### Extracted text
::::::::::

Thinking Ahead

Slowly but surely I am making my way back to me.  My life has been so consumed with baby that I didn’t have any “me” time at all unless it involved some sort of chore.  Finally my little girl is at a slightly more independent stage and a bit less needy as well (though stranger anxiety is in full effect).  She also now wants her daddy as much as her mommy, so it is far easier to leave her with him so I can get something done (something that would have elicited screams of dismay just a month ago).
In addition to finally starting healthier eating and drinking more water on a regular basis again, I’m fitting in painting, computer games, organizing and here I am blogging while my baby is awake! (At least when I started writing this.)
When I say computer games I’m specially referring to Dr. Mario (I’ve been so done with Facebook games for over a year now).  It’s the old school version hubby found (along with Tetris) and put it on my laptop for me – fun!  I can play one handed while breastfeeding.

I’ve been so much happier for the last few weeks since these changes have occurred.  Twice now I’ve gone grocery shopping by myself while hubby is home to watch the kids (something that wasn’t my most favorite thing to do before) and I’m loving the “me” time then too… getting to crank my tunes and sing in the car as well as making better choices and spending less at the store than if my family was with me.
I’m feeling more in control again.
I’ve only gone down about 5 pounds so far, but that’s a start and amazingly has nothing to do with my better mood.
I even find myself ready for the holidays (in spirit, not financially) and was whistling Christmas songs this evening.  This was probably brought on by the Baby Einstein playlist on Youtube I play for my daughter and that happens to have the Baby Santa video with holiday music playing.  Plus I was baking cookies which happens rarely and usually around the holidays.
I’m also ready for cooler temps.  I complained all summer about all the rain, but it’s gone and it is 90 degrees now and I’m done.  Bring on the need for long pants and sweatshirts.  I’m looking forward to building in some regular exercise by taking baby K out in the jogging stroller every day.  It’s just too damn hot for that right now.
Personally I just love the fall and look forward to it in general.  I’m ready to decorate with mums and pumpkins and Halloween décor.
I’m dying to re-organize my garage again (something it HAS to be cooler for).  Yes, organizing makes me happy.

::::::::::

### Extracted material
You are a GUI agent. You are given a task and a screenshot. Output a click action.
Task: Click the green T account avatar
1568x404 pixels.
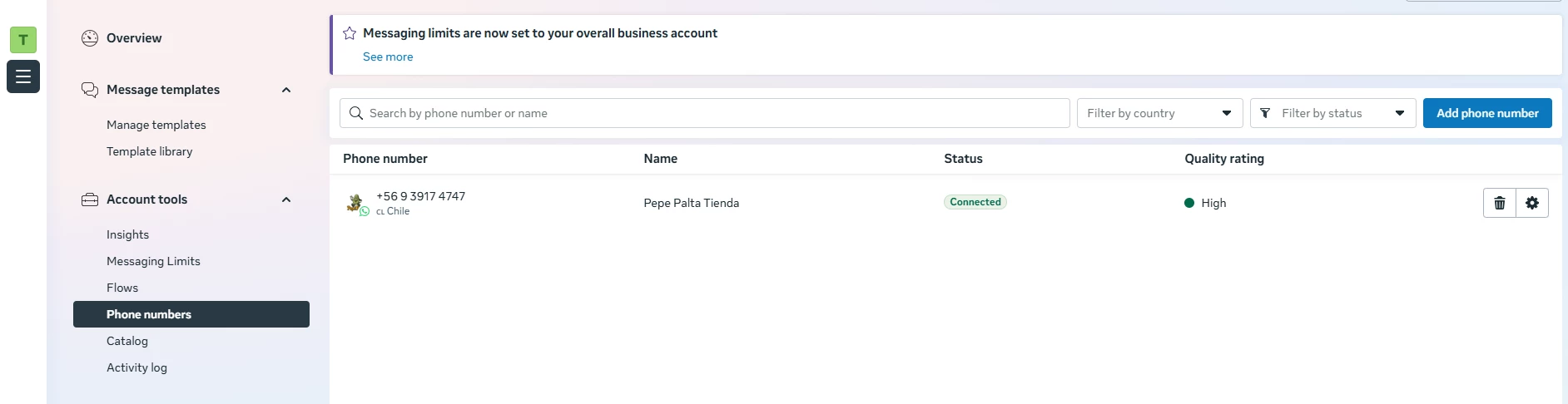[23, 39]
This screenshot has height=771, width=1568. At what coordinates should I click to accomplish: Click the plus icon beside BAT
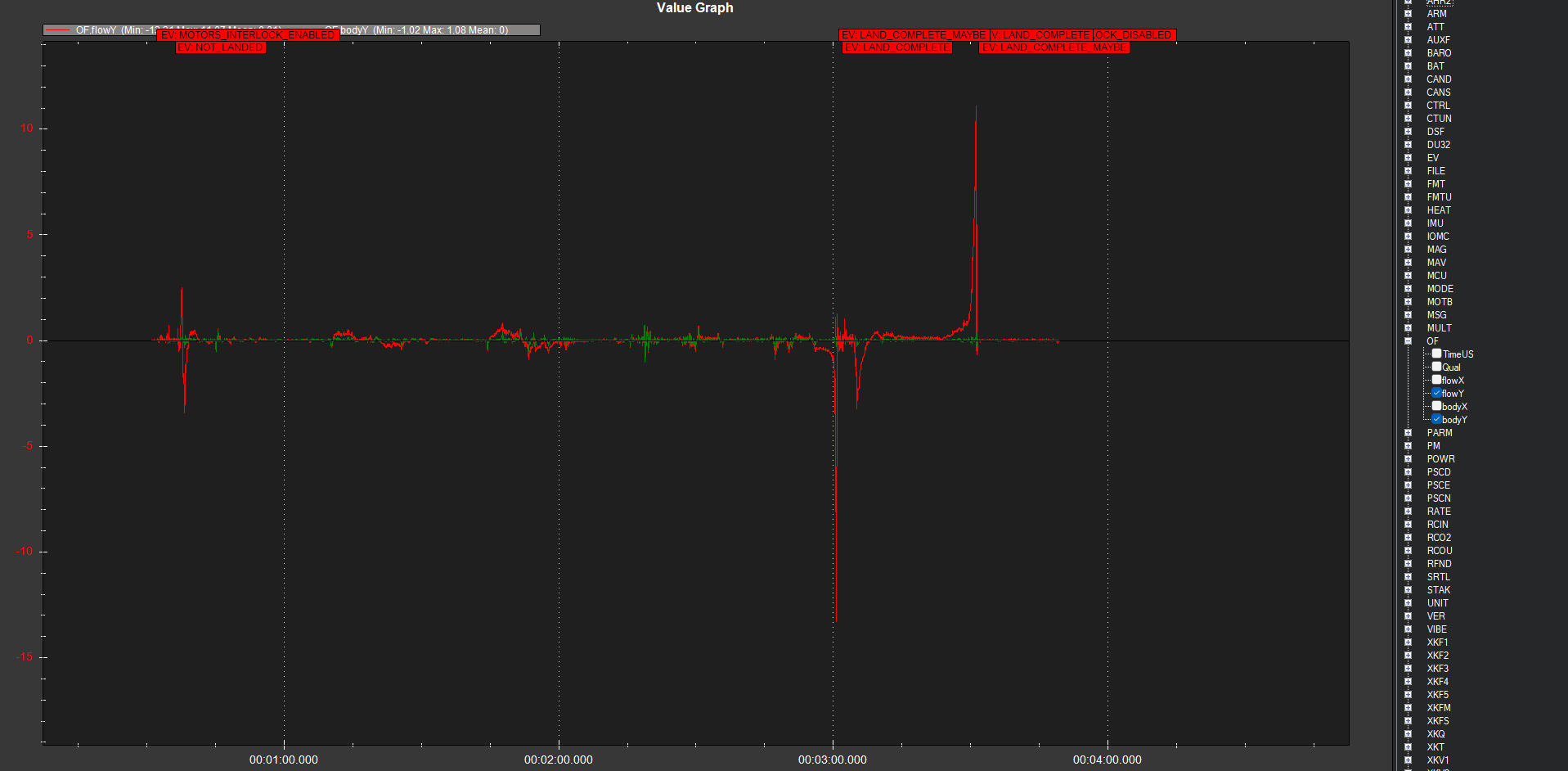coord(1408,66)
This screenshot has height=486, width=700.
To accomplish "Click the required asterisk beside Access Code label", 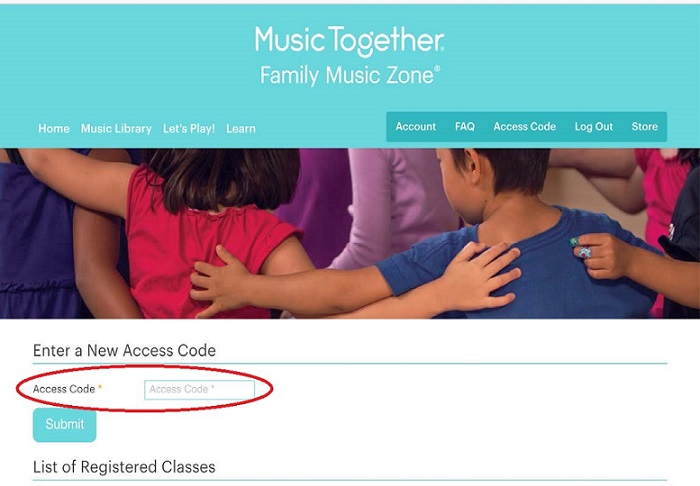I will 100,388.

::::::::::

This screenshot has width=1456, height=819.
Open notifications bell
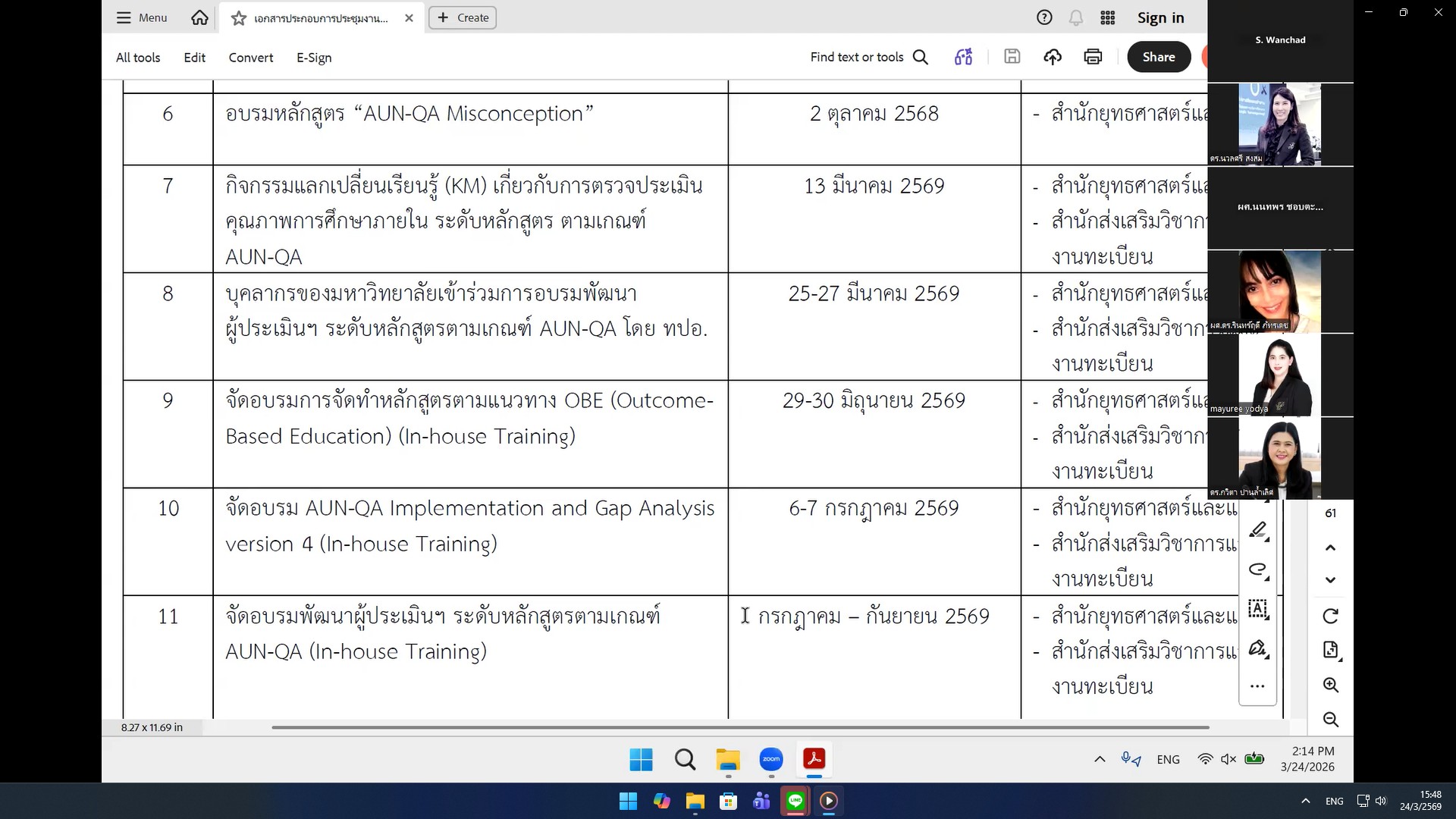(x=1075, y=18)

::::::::::

### Challenge A
Answer these questions about the blog post:
(i) Besides Dr. Mario, which game did the writer's husband find and put on the laptop?
(ii) About how many pounds has the writer lost so far?
(iii) What temperature does the writer say it is now?
### Challenge B
Write out the part of the blog post starting with "When I say computer" and going on through "my better mood.", word for word.
The rows were taken from a separate source.

### Complete response A
(i) Tetris
(ii) About 5 pounds
(iii) 90 degrees

### Complete response B
When I say computer games I’m specially referring to Dr. Mario (I’ve been so done with Facebook games for over a year now).  It’s the old school version hubby found (along with Tetris) and put it on my laptop for me – fun!  I can play one handed while breastfeeding.

I’ve been so much happier for the last few weeks since these changes have occurred.  Twice now I’ve gone grocery shopping by myself while hubby is home to watch the kids (something that wasn’t my most favorite thing to do before) and I’m loving the “me” time then too… getting to crank my tunes and sing in the car as well as making better choices and spending less at the store than if my family was with me.
I’m feeling more in control again.
I’ve only gone down about 5 pounds so far, but that’s a start and amazingly has nothing to do with my better mood.